大規模な露地栽培が展開されている米国において、若者を中心に新たな農業ロボットの活用が進んでいる。農家の高齢化や後継者不足という問題を抱える日本とは異なり、新たな農業技術を大学などで学んだ農家の息子たちが、新しいアグリビジネスに挑戦するケースが増えているようだ。
特に注目度が高いテーマは「無人飛行機・ドローン」だろう。農業用ドローンでは、広大な農地の土壌環境を効率的に情報収集・分析・データベース化し、土壌の栄養状態に合わせてドローンが肥料供給量をコントロールすることも可能である。
こうした取組みは、作物の品質向上だけでなく収量アップや人件費の削減、肥料代の節約など事業の収益性にも貢献できると期待されているからである。
農業用ロボット分野としては既に、ジョンディア社をはじめとする大手農機メーカーが開発する商品には、土壌環境や気候条件など様々なデータを解析・判断するインテリジェント化が進んでいるが、大型トラクターとなると億単位の費用となるため購入できる農家は限られていた。
しかし、一般の農家でも手が届く価格帯の農業用ドローンが普及し始めたことで米国の農業ビジネスは今後、大きく変化していくことが予想される。
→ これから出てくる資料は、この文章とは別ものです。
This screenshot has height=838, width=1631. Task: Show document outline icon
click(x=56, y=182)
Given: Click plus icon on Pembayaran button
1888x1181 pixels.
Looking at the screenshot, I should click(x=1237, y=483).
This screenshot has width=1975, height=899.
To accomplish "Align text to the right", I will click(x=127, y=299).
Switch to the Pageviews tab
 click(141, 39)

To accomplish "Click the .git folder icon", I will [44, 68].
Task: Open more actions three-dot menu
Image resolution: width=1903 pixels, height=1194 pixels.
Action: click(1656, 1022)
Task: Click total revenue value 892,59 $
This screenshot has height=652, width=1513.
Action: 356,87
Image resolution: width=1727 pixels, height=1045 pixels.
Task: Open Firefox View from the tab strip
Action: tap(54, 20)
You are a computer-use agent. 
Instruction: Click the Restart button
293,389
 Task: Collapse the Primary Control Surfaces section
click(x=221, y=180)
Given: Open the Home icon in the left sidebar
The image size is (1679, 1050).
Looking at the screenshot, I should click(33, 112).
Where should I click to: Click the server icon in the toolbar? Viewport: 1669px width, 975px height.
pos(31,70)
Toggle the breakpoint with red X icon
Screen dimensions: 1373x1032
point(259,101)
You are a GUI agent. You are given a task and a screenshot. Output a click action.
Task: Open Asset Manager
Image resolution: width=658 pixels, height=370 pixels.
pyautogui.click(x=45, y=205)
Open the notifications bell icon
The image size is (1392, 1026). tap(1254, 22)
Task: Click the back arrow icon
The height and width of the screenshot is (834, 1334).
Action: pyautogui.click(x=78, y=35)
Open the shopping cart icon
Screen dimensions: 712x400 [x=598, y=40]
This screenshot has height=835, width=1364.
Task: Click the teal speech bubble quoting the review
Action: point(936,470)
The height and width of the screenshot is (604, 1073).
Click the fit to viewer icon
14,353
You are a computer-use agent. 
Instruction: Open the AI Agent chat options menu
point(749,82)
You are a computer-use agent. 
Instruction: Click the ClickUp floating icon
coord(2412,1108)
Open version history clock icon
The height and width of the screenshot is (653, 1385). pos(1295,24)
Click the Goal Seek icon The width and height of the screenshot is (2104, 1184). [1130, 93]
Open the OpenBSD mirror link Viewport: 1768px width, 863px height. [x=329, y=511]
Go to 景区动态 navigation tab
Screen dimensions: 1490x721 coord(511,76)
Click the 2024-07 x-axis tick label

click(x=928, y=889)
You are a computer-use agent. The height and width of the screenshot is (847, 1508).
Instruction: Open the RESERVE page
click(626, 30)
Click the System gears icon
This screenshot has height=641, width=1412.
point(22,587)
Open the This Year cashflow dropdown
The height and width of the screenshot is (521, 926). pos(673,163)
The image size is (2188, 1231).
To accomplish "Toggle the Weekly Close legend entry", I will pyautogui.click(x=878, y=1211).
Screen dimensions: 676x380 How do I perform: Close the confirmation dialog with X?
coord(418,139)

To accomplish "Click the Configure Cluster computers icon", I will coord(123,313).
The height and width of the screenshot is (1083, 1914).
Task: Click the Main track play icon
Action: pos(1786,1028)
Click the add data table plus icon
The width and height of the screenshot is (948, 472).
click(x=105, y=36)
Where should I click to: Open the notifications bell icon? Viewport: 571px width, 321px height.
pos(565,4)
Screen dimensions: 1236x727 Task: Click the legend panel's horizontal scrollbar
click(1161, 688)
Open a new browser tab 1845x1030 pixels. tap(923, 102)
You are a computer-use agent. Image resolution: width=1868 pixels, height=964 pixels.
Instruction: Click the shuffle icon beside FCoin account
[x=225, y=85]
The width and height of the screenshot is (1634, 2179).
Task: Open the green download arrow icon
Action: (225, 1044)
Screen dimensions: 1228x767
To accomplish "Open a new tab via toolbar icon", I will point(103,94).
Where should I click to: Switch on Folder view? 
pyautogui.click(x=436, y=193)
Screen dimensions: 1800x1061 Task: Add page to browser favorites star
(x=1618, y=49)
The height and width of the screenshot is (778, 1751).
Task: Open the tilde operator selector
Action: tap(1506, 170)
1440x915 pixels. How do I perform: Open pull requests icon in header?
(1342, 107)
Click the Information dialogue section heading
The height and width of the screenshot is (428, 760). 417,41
市場調査会社のトラクティカ社によると、2015年の農業用ロボットの出荷台数が3万3000台となっており、2024年には世界市場で99万2000台に拡大すると予測されている。
施設園芸による野菜や米国でも急速に拡大している人工光型植物工場など、一部の大規模な穀物栽培に普及が限定されていた農業用ロボットが、幅広い栽培方法・品目にも利用される機会が増えていくだろう。